• _Extracted records_:
--- START ---

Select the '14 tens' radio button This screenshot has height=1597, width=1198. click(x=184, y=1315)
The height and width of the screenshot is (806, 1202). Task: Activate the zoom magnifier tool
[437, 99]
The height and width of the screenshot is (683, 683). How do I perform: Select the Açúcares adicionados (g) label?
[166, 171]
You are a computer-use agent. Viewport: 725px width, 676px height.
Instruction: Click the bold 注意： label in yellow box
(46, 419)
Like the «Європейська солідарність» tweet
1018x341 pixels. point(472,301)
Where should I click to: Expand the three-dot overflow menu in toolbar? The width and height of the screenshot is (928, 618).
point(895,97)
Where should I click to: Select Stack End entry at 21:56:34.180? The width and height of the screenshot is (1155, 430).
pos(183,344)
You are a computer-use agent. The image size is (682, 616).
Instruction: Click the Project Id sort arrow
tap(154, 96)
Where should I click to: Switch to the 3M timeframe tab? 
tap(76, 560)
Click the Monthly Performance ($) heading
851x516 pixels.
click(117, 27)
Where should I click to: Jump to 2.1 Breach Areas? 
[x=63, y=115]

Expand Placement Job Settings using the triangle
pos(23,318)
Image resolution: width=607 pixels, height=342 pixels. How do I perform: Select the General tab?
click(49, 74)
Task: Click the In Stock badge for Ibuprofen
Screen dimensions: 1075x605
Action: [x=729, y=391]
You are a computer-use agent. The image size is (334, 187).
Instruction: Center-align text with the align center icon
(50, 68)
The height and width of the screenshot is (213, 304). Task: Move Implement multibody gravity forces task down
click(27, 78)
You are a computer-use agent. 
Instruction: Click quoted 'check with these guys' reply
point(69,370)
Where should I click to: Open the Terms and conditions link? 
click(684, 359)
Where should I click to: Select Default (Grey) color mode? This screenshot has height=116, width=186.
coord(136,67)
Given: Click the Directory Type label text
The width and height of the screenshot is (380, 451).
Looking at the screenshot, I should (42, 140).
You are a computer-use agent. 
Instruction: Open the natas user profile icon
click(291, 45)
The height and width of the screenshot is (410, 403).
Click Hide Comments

--- END ---

• _Work request_: The output should consist only of the lines from the one with "The height and width of the screenshot is (410, 403)." through the final line of the records above, exactly.

• _Response to the exercise_:
The height and width of the screenshot is (410, 403).
Click Hide Comments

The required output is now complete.